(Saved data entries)
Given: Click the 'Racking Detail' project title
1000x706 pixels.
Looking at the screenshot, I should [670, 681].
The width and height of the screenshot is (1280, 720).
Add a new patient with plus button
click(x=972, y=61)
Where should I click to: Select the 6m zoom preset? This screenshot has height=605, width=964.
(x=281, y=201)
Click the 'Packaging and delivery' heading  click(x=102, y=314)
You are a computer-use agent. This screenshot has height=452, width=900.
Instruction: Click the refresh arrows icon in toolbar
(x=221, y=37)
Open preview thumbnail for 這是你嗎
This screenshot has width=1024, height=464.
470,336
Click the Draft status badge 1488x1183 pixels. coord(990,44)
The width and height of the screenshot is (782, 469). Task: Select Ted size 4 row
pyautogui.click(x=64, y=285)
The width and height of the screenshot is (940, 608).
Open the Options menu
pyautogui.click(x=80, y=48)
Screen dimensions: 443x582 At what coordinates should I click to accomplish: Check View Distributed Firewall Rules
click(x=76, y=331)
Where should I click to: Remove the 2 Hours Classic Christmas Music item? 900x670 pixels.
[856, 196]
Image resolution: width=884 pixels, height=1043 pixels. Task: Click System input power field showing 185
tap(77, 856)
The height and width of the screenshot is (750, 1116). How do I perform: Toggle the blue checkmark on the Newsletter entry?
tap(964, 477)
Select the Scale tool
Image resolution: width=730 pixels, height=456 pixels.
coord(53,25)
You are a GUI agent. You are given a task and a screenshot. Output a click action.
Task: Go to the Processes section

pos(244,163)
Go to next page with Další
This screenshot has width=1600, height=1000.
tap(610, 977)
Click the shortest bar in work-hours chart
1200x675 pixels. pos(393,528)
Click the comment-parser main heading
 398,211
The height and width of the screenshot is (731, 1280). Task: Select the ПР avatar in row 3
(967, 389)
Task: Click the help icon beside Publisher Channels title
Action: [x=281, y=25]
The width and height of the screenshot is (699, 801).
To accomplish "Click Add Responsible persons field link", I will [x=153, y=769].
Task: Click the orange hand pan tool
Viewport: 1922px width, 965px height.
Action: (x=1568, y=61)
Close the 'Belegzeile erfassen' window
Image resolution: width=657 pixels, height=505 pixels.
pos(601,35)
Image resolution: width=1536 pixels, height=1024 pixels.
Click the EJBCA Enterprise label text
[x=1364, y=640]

## PROMPT
Restate word for word the lines of the data above, starting at the line containing "Image resolution: width=884" and ending at the line containing "Task: Click the orange hand pan tool", both included, and nothing more.

## SOLUTION FOR THIS EXERCISE
Image resolution: width=884 pixels, height=1043 pixels. Task: Click System input power field showing 185
tap(77, 856)
The height and width of the screenshot is (750, 1116). How do I perform: Toggle the blue checkmark on the Newsletter entry?
tap(964, 477)
Select the Scale tool
Image resolution: width=730 pixels, height=456 pixels.
coord(53,25)
You are a GUI agent. You are given a task and a screenshot. Output a click action.
Task: Go to the Processes section

pos(244,163)
Go to next page with Další
This screenshot has width=1600, height=1000.
tap(610, 977)
Click the shortest bar in work-hours chart
1200x675 pixels. pos(393,528)
Click the comment-parser main heading
 398,211
The height and width of the screenshot is (731, 1280). Task: Select the ПР avatar in row 3
(967, 389)
Task: Click the help icon beside Publisher Channels title
Action: [x=281, y=25]
The width and height of the screenshot is (699, 801).
To accomplish "Click Add Responsible persons field link", I will [x=153, y=769].
Task: Click the orange hand pan tool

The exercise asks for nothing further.